Does the United States have a responsibility to promote democracy in other countries? Please explain.

Democracies make the world safer and the United States should strive to support them wherever we can. We should do this by providing mutually beneficial trading arrangements, sharing our expertise, and providing aid where necessary to help other nations build stable communities. The United States has a poor history of attempting to promote democracy using the military and we should abandon this method of promoting democracy.

What should Congress do to limit the proliferation of nuclear arms?

As mentioned briefly above, the Department of Defense should lead an effort to build next generation nuclear power plants to act as a bridge to fully renewable energy future. To fuel these plants, Congress should authorize a program to utilize nuclear material previously stockpiled for military use, and to buy up nuclear material on the world market.

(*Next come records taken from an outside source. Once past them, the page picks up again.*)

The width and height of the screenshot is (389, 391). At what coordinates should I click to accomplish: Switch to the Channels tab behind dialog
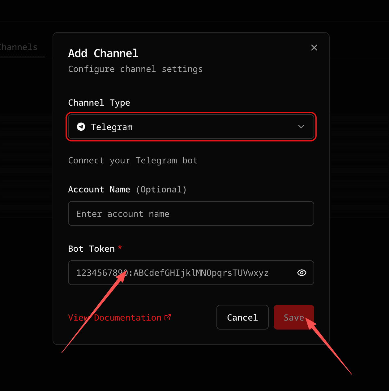coord(19,47)
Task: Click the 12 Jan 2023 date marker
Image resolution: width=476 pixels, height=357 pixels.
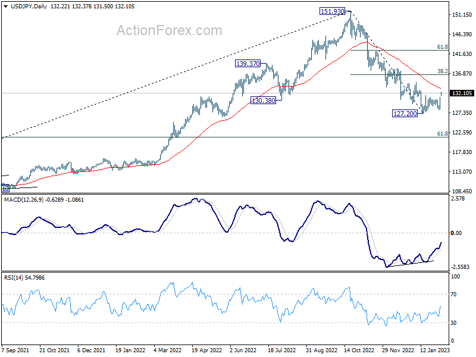Action: (435, 350)
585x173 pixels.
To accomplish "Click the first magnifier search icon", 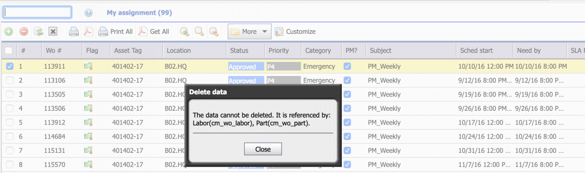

This will greatly reduce the likelihood of rogue actors gaining access to nuclear materials by using market forces to reduce their availability.

In addition to this, we should always strive to be a stabilizing force on the world stage so that countries do not feel the need to build their own nuclear arsenals and we should encourage and honor international agreements that reduce the threat of nuclear proliferation.

Please list all relatives on public or campaign payrolls and their jobs on those payrolls.


What historical figure from Illinois, other than Abraham Lincoln (because everybody’s big on Abe), do you most admire or draw inspiration from? Please explain.

Daniel Burnham. I’ve been fascinated by Burnham ever since reading Devil in the White City while in high school. What I most admire about Burnham is his commitment to dreaming big and planning for a future well beyond his life expectancy. His famous quote, “Make no little plans. They have no magic to stir men’s blood and probably will not themselves be realized,” is the inspiration for our campaign slogan #NoSmallPlans.

What’s your favorite TV, streaming or web-based show of all time. Why?

Chicago Tonight. Made in Chicago, in depth coverage, and Phil Ponce’s wry sense of humor…what’s not to love?